[Excerpts from a dataset]
──────────
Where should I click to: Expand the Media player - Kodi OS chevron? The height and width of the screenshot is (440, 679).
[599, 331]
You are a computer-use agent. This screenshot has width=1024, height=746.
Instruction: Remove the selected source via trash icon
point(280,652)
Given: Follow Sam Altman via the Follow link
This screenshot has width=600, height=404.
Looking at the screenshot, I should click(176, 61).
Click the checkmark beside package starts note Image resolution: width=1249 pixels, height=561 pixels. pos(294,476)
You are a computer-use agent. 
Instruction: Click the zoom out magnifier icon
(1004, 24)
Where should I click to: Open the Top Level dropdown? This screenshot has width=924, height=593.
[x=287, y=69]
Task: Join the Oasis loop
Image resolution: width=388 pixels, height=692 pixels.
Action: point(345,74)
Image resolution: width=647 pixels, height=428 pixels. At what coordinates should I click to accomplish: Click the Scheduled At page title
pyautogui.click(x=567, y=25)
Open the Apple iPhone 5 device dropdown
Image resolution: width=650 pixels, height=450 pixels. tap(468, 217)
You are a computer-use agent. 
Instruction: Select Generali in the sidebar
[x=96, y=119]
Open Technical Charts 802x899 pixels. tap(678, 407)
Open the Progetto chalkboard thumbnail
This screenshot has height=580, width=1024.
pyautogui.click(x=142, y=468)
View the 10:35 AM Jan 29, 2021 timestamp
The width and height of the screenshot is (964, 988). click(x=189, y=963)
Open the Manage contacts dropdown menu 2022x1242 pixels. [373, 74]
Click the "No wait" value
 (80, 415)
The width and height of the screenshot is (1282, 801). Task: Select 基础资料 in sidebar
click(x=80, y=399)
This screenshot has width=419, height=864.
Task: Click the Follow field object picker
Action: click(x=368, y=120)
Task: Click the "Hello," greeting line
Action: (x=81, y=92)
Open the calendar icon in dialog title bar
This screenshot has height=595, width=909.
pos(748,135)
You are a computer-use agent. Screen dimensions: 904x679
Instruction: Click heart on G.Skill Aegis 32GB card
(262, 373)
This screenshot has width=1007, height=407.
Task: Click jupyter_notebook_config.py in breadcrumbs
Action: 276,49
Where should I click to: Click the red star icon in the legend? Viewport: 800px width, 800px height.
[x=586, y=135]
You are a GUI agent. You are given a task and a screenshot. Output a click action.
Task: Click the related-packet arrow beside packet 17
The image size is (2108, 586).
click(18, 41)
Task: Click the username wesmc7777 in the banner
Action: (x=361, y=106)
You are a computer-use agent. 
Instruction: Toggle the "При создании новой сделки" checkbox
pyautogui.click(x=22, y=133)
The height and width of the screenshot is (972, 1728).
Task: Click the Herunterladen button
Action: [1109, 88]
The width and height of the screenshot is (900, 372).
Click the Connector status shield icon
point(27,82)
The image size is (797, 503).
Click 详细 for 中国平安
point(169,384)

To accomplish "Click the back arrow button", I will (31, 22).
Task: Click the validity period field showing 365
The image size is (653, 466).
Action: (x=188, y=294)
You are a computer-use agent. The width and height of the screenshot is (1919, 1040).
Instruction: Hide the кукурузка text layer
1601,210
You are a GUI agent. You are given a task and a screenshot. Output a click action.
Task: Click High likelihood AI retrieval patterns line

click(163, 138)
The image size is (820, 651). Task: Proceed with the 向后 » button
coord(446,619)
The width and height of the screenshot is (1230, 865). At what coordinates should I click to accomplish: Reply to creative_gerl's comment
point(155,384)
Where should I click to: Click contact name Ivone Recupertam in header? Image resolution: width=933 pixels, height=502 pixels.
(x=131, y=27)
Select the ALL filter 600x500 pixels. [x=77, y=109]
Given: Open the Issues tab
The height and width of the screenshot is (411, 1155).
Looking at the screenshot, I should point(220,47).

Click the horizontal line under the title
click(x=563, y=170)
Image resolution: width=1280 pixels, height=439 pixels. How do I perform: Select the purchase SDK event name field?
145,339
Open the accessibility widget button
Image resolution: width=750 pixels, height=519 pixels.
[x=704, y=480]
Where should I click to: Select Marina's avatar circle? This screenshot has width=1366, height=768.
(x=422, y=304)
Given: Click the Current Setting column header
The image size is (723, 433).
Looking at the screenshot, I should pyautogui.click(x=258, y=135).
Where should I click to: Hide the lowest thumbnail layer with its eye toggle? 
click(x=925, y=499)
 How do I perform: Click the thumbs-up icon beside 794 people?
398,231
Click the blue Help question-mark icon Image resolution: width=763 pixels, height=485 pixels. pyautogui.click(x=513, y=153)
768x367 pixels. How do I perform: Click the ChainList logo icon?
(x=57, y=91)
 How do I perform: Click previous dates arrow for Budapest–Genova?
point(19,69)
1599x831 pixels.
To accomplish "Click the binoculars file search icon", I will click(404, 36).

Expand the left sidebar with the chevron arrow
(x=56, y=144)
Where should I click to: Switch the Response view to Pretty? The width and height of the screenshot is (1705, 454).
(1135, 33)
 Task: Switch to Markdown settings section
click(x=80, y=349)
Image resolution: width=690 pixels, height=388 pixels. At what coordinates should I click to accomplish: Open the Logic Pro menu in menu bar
──────────
* ACTIVITY *
Exactly as written, copy out all the entries above.

* TASK RESULT *
Where should I click to: Expand the Media player - Kodi OS chevron? The height and width of the screenshot is (440, 679).
[599, 331]
You are a computer-use agent. This screenshot has width=1024, height=746.
Instruction: Remove the selected source via trash icon
point(280,652)
Given: Follow Sam Altman via the Follow link
This screenshot has width=600, height=404.
Looking at the screenshot, I should click(176, 61).
Click the checkmark beside package starts note Image resolution: width=1249 pixels, height=561 pixels. pos(294,476)
You are a computer-use agent. 
Instruction: Click the zoom out magnifier icon
(1004, 24)
Where should I click to: Open the Top Level dropdown? This screenshot has width=924, height=593.
[x=287, y=69]
Task: Join the Oasis loop
Image resolution: width=388 pixels, height=692 pixels.
Action: point(345,74)
Image resolution: width=647 pixels, height=428 pixels. At what coordinates should I click to accomplish: Click the Scheduled At page title
pyautogui.click(x=567, y=25)
Open the Apple iPhone 5 device dropdown
Image resolution: width=650 pixels, height=450 pixels. tap(468, 217)
You are a computer-use agent. 
Instruction: Select Generali in the sidebar
[x=96, y=119]
Open Technical Charts 802x899 pixels. tap(678, 407)
Open the Progetto chalkboard thumbnail
This screenshot has height=580, width=1024.
pyautogui.click(x=142, y=468)
View the 10:35 AM Jan 29, 2021 timestamp
The width and height of the screenshot is (964, 988). click(x=189, y=963)
Open the Manage contacts dropdown menu 2022x1242 pixels. [373, 74]
Click the "No wait" value
 (80, 415)
The width and height of the screenshot is (1282, 801). Task: Select 基础资料 in sidebar
click(x=80, y=399)
This screenshot has width=419, height=864.
Task: Click the Follow field object picker
Action: click(x=368, y=120)
Task: Click the "Hello," greeting line
Action: (x=81, y=92)
Open the calendar icon in dialog title bar
This screenshot has height=595, width=909.
pos(748,135)
You are a computer-use agent. Screen dimensions: 904x679
Instruction: Click heart on G.Skill Aegis 32GB card
(262, 373)
This screenshot has width=1007, height=407.
Task: Click jupyter_notebook_config.py in breadcrumbs
Action: 276,49
Where should I click to: Click the red star icon in the legend? Viewport: 800px width, 800px height.
[x=586, y=135]
You are a GUI agent. You are given a task and a screenshot. Output a click action.
Task: Click the related-packet arrow beside packet 17
The image size is (2108, 586).
click(18, 41)
Task: Click the username wesmc7777 in the banner
Action: (x=361, y=106)
You are a computer-use agent. 
Instruction: Toggle the "При создании новой сделки" checkbox
pyautogui.click(x=22, y=133)
The height and width of the screenshot is (972, 1728).
Task: Click the Herunterladen button
Action: [1109, 88]
The width and height of the screenshot is (900, 372).
Click the Connector status shield icon
point(27,82)
The image size is (797, 503).
Click 详细 for 中国平安
point(169,384)

To accomplish "Click the back arrow button", I will (31, 22).
Task: Click the validity period field showing 365
The image size is (653, 466).
Action: (x=188, y=294)
You are a computer-use agent. The width and height of the screenshot is (1919, 1040).
Instruction: Hide the кукурузка text layer
1601,210
You are a GUI agent. You are given a task and a screenshot. Output a click action.
Task: Click High likelihood AI retrieval patterns line

click(163, 138)
The image size is (820, 651). Task: Proceed with the 向后 » button
coord(446,619)
The width and height of the screenshot is (1230, 865). At what coordinates should I click to accomplish: Reply to creative_gerl's comment
point(155,384)
Where should I click to: Click contact name Ivone Recupertam in header? Image resolution: width=933 pixels, height=502 pixels.
(x=131, y=27)
Select the ALL filter 600x500 pixels. [x=77, y=109]
Given: Open the Issues tab
The height and width of the screenshot is (411, 1155).
Looking at the screenshot, I should point(220,47).

Click the horizontal line under the title
click(x=563, y=170)
Image resolution: width=1280 pixels, height=439 pixels. How do I perform: Select the purchase SDK event name field?
145,339
Open the accessibility widget button
Image resolution: width=750 pixels, height=519 pixels.
[x=704, y=480]
Where should I click to: Select Marina's avatar circle? This screenshot has width=1366, height=768.
(x=422, y=304)
Given: Click the Current Setting column header
The image size is (723, 433).
Looking at the screenshot, I should pyautogui.click(x=258, y=135).
Where should I click to: Hide the lowest thumbnail layer with its eye toggle? 
click(x=925, y=499)
 How do I perform: Click the thumbs-up icon beside 794 people?
398,231
Click the blue Help question-mark icon Image resolution: width=763 pixels, height=485 pixels. pyautogui.click(x=513, y=153)
768x367 pixels. How do I perform: Click the ChainList logo icon?
(x=57, y=91)
 How do I perform: Click previous dates arrow for Budapest–Genova?
point(19,69)
1599x831 pixels.
To accomplish "Click the binoculars file search icon", I will click(404, 36).

Expand the left sidebar with the chevron arrow
(x=56, y=144)
Where should I click to: Switch the Response view to Pretty? The width and height of the screenshot is (1705, 454).
(1135, 33)
 Task: Switch to Markdown settings section
click(x=80, y=349)
Image resolution: width=690 pixels, height=388 pixels. At what coordinates should I click to accomplish: Open the Logic Pro menu in menu bar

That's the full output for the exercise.